December 30, 2004 - The Retriever Weekly (UMBC) opinion page
Amber Sampson
Rethinking abortion: Just a 'single issue?'

   After the first presidential debate last Thursday, the "Daily Show" did a
skit about undecided voters, in which one host brought a group of them together
and-after waiting several minutes for them to pick a chair-cursed them out for
their intolerable indecisiveness.

   Well, color me intolerable.

   I'm all but set on going with a write-in candidate, but part of me is still
waiting to be wooed. Several friends have tried to impress upon me the
superiority of Kerry's policies concerning the poor and health insurance and
global cooperation and other such laudable liberal goals. While I do in fact
have several reasons for my lack of enthusiasm for both candidates, it never
fails to infuriate fellow Democrats that my issues with Kerry, more often than
not, come back to the big one: abortion.

   Many Democrats fail to understand how we pro-life, progressive, undecided
voters can seemingly discard our liberal values for a "single issue." This
failure to recognize the gravity of the abortion problem for pro-lifers,
however, is the biggest signal that the issue is not even remotely understood.

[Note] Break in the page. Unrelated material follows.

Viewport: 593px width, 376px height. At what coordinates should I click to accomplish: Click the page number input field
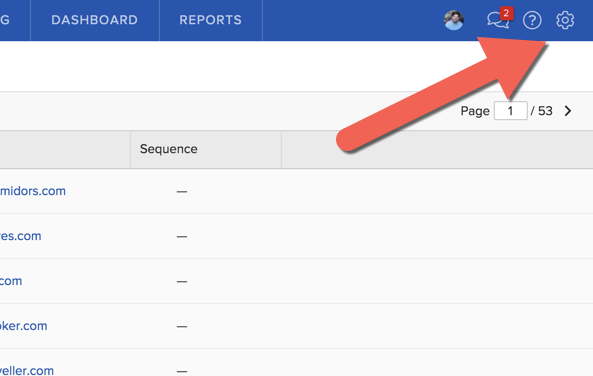[511, 111]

   What makes pro-lifers pro-life (except in Senator Kerry's case) is the
realization that life begins at conception. To a pro-lifer, this is
non-negotiable, and painfully obvious. We draw no arbitrary lines; there is-as
UMBC philosophy professor Susan Dwyer stated in last year's stem cell research
panel-an unbroken line of development from conception through birth.

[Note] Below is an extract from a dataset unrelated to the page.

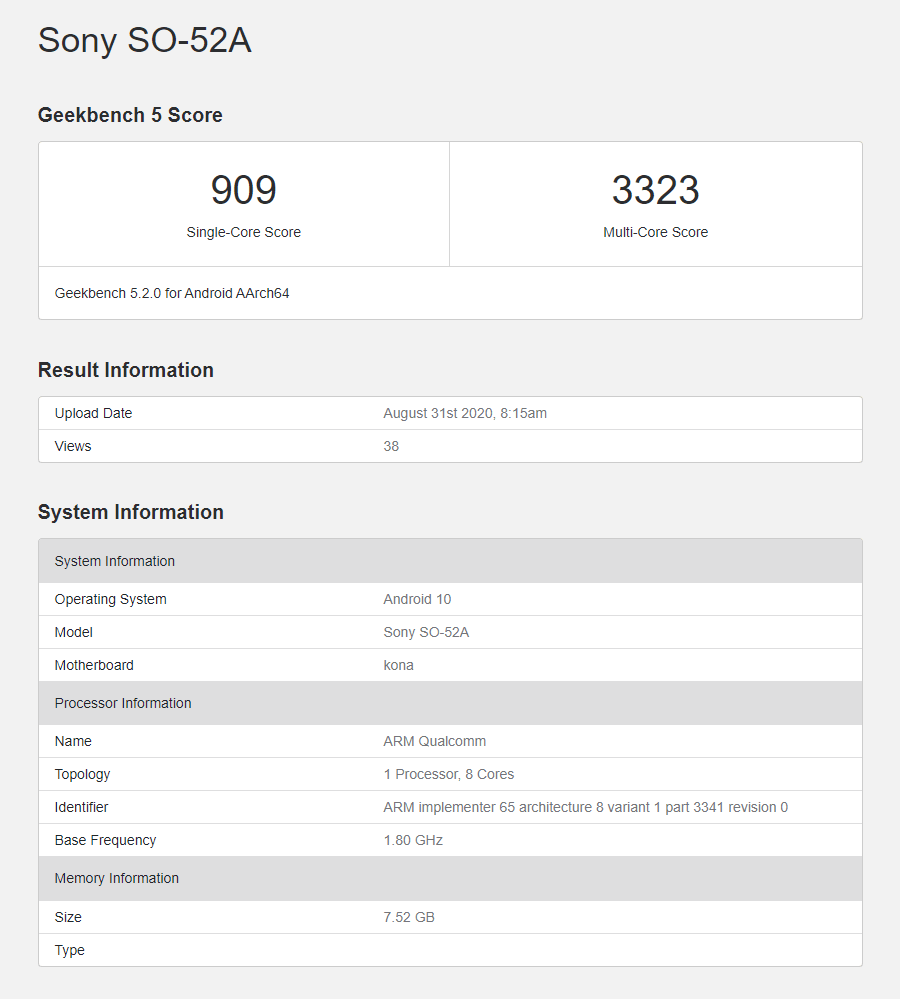The width and height of the screenshot is (900, 999).
Task: Click the Base Frequency value 1.80 GHz
Action: click(x=413, y=840)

   That being said, the crime of abortion is not that some people are never
given the chance to live; it's that they ARE living, and their lives are
terminated, legally, at the rate of some 46 million per year worldwide. That
includes about one million deaths of American innocents a year -- a number that
would leave liberals in the streets for days if it came as a result of
state-sanctioned war.

   Many opponents see legal abortion as THE civil rights crisis of our times
because it involves recognizing (again) that our definition of who is human is
too narrow. This time, it needs to expand to include the unborn, who ought to be
offered equal protection to that given to young children and other vulnerables.
"Unborn child" is not simply a catch-phrase or a pro-life euphemism for "fetus"
-- it's a signal of pro-lifers' lack of distinction between children who happen
to be currently growing inside or outside of the womb.

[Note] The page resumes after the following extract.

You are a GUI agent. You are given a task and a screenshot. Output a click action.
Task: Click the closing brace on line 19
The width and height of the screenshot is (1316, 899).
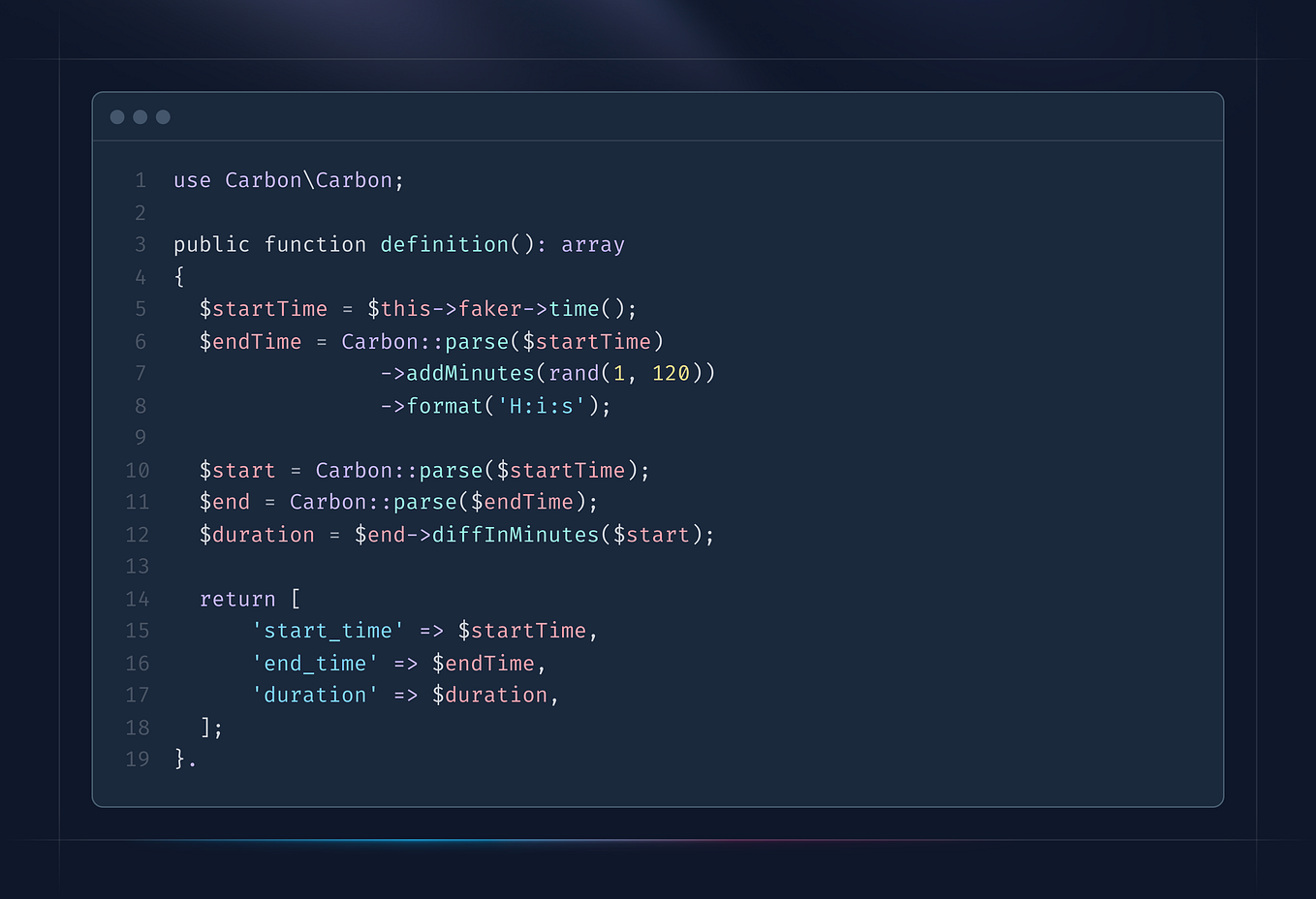click(178, 760)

   Having acknowledged that unborn children are no less children because of
their stage of development, it becomes no longer possible to be "pro-child,
pro-choice." To me, stating that abortion is an acceptable way to make "every
child a wanted child" is analogous to stating that the solution to child
homelessness is to run the foster care system like an animal shelter and kill
the ones no one wants to take home. As much as I want to support health care,
social services, and education for our nation's children, I can't do it with a
party that only values the convenient ones. That's not liberal, or morally
acceptable.

   In addition to these "right to life" issues concerning unborn children,
abortion is also detrimental to the health and well-being of women. This line of
argument is not often heard, because it is swept aside by the dogmatic abortion
rights stance of today's mainstream feminism. MTV ran a special last Wednesday
on sexual politics, in which a former intern for Feminists for Life (FFL) -- a
nonpartisan, nonsectarian organization devoted to following in the traditions of
early feminism -- was edited out of the final cut. The producers explained that
they decided to go with sound bites that echoed the common objection to
abortion, that it's murder, and they didn't have time for the "nuanced
objections" that FFL has "so eloquently articulated."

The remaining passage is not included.